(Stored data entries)
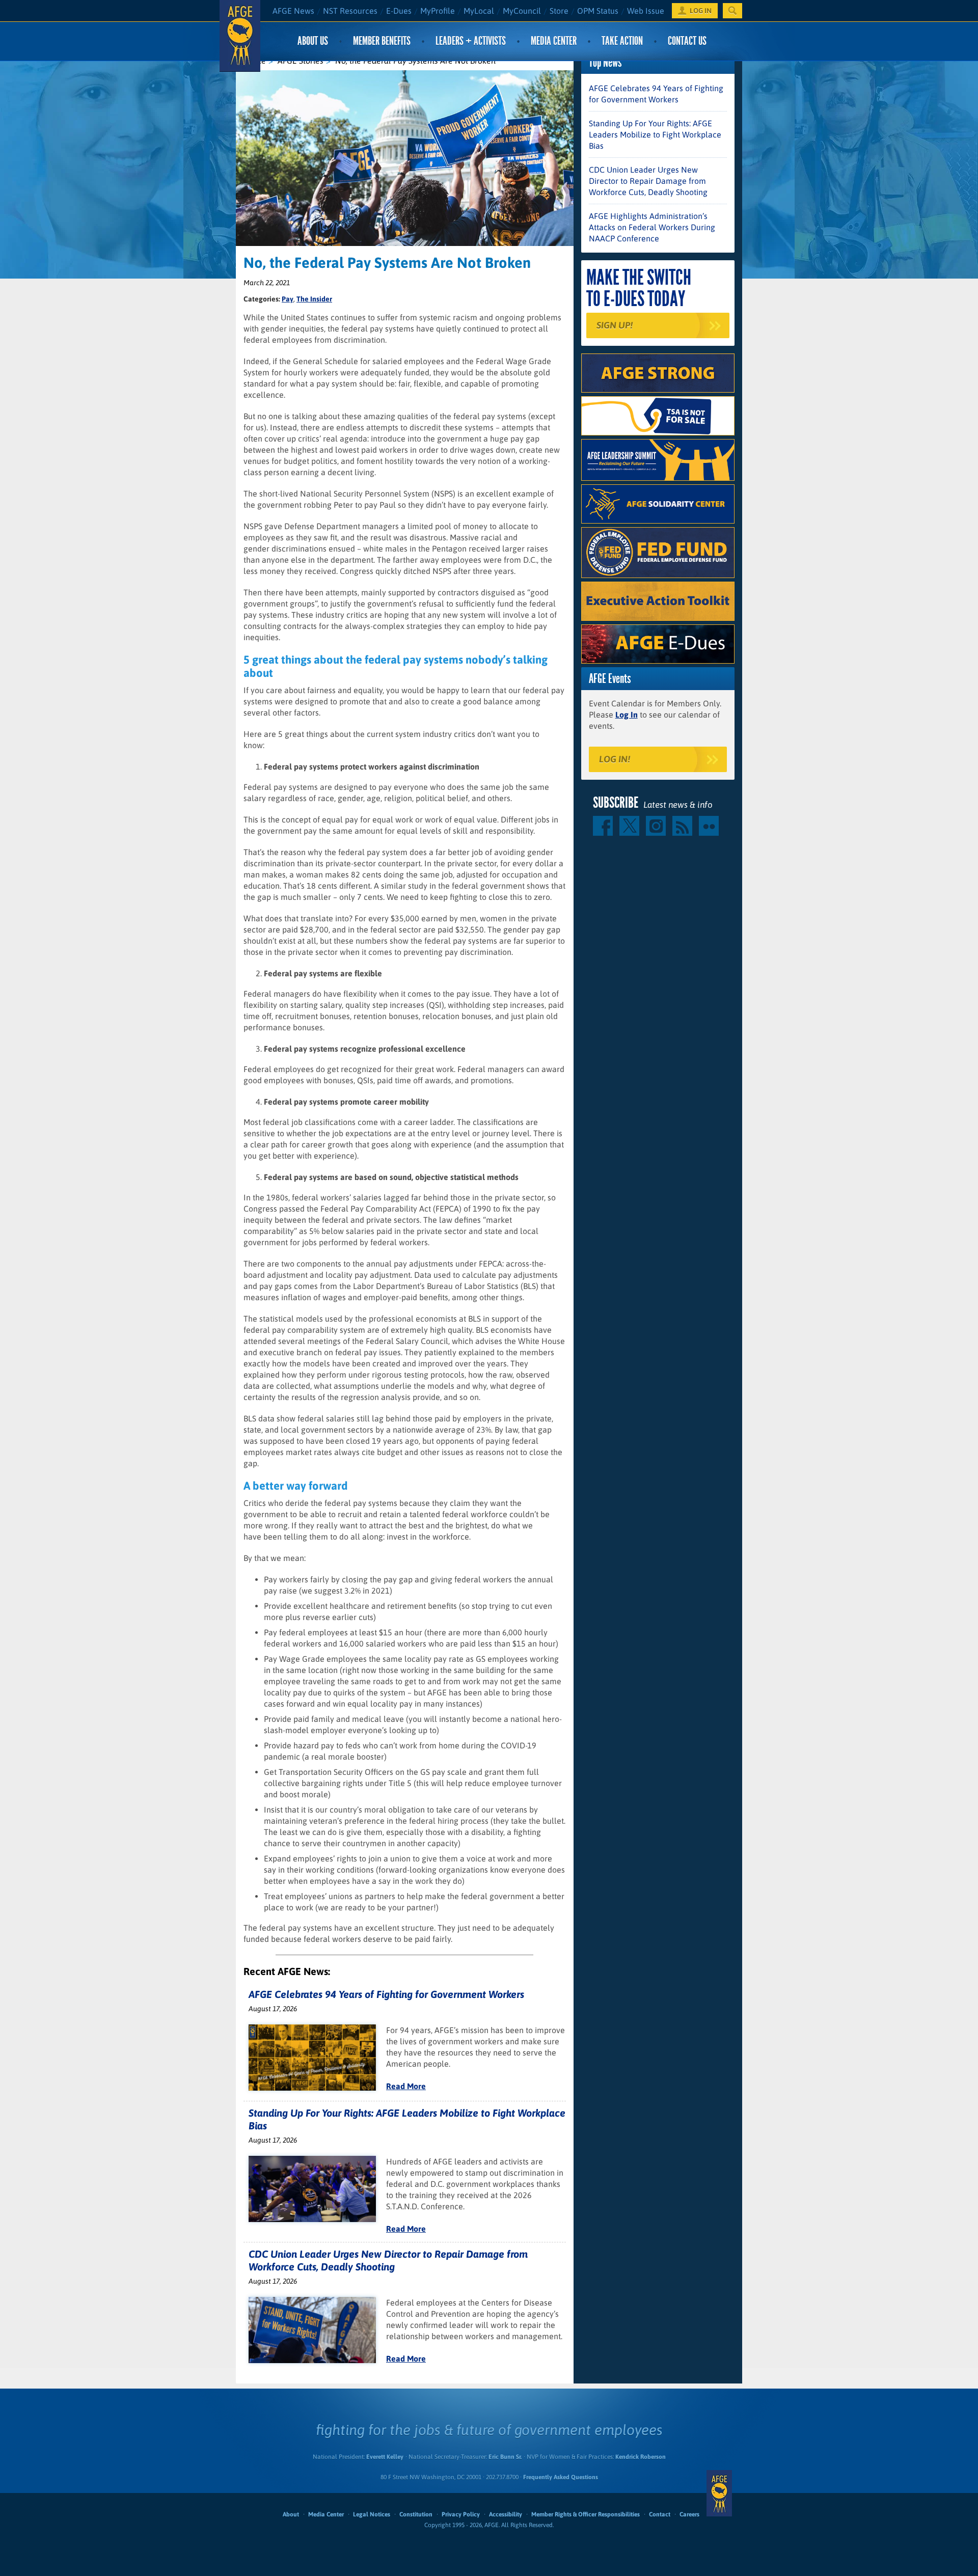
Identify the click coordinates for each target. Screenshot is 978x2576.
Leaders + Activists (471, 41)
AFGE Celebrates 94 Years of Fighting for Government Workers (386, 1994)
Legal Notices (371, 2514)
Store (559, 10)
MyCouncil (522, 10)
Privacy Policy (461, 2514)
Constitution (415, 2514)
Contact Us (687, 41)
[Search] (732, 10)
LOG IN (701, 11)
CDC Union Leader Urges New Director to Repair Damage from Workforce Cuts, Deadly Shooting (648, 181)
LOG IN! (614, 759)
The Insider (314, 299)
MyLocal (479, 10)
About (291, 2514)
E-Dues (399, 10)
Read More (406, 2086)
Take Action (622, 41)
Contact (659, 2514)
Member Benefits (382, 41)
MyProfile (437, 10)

==

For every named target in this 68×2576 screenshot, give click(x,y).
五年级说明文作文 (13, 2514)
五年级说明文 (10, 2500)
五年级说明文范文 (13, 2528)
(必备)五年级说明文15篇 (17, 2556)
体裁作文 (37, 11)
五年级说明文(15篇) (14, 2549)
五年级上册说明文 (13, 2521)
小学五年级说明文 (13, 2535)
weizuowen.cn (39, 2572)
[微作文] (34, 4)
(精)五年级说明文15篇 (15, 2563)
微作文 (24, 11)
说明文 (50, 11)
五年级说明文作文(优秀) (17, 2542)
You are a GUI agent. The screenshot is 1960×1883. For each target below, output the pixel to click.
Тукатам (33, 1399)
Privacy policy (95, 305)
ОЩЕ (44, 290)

...

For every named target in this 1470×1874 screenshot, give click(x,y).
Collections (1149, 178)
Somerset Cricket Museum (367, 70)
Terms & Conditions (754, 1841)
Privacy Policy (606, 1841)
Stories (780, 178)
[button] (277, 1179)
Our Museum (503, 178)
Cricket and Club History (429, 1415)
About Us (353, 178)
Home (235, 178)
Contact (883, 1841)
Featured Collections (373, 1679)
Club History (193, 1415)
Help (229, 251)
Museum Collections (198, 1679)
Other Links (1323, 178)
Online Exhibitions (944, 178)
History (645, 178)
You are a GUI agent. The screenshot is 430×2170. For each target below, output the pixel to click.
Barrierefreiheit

• Exercise description:
Return exactly, and only, the lines above starting at the line that contains "Leaders + Activists (471, 41)" and ending at the line that contains "MyProfile (437, 10)".

• Task output:
Leaders + Activists (471, 41)
AFGE Celebrates 94 Years of Fighting for Government Workers (386, 1994)
Legal Notices (371, 2514)
Store (559, 10)
MyCouncil (522, 10)
Privacy Policy (461, 2514)
Constitution (415, 2514)
Contact Us (687, 41)
[Search] (732, 10)
LOG IN (701, 11)
CDC Union Leader Urges New Director to Repair Damage from Workforce Cuts, Deadly Shooting (648, 181)
LOG IN! (614, 759)
The Insider (314, 299)
MyLocal (479, 10)
About (291, 2514)
E-Dues (399, 10)
Read More (406, 2086)
Take Action (622, 41)
Contact (659, 2514)
Member Benefits (382, 41)
MyProfile (437, 10)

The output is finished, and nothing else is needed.